→ **EXERCISE MATERIAL**:
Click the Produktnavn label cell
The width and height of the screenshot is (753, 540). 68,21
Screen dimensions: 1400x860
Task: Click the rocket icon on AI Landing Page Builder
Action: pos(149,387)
==
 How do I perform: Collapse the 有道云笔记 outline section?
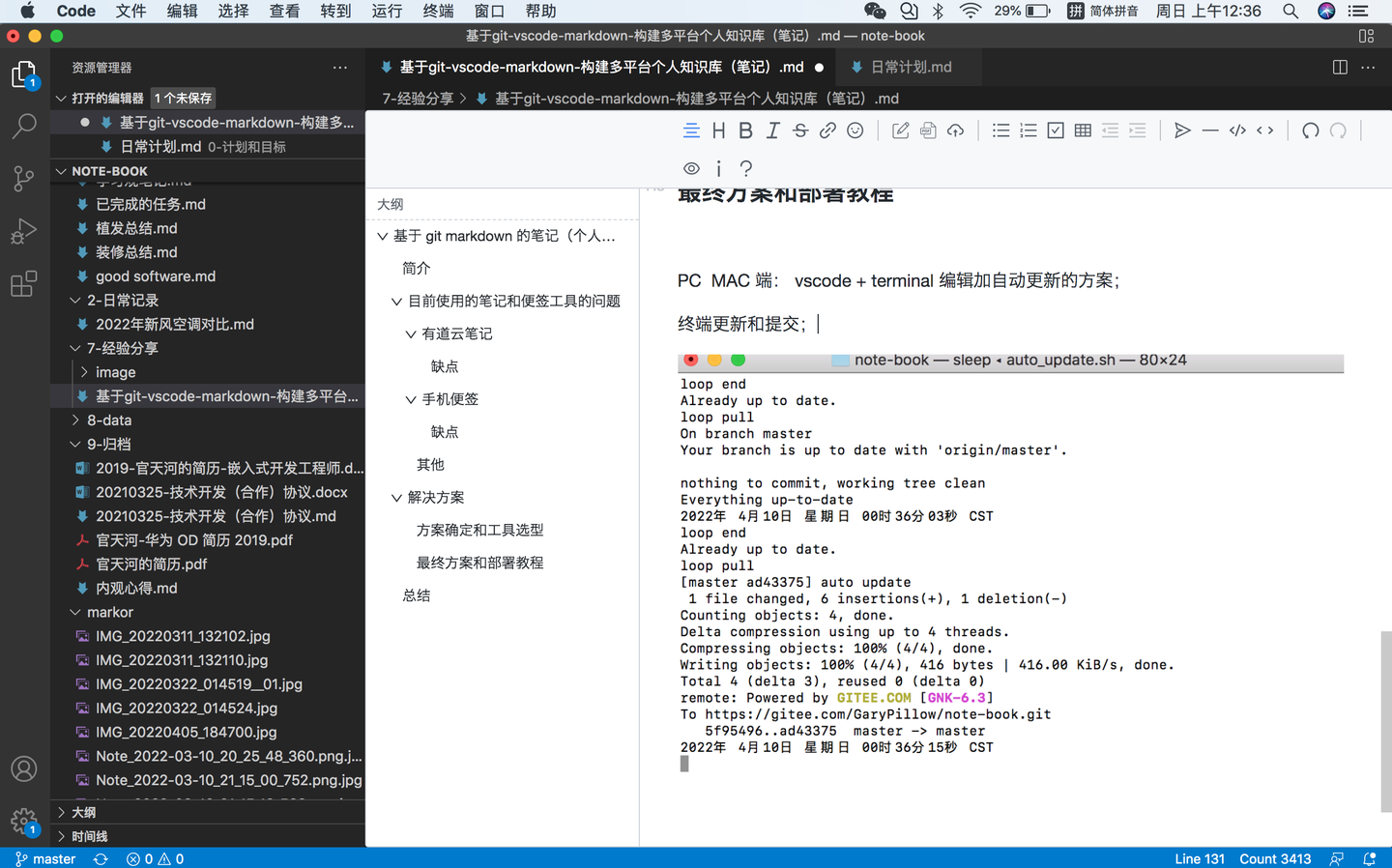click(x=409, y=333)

→ **STATED TASK**: Copy the listing word for word, from the line containing "How do I perform: Collapse" through the line containing "click(x=409, y=333)", and leave out the pictures.

→ **RESPONSE BELOW**:
 How do I perform: Collapse the 有道云笔记 outline section?
click(x=409, y=333)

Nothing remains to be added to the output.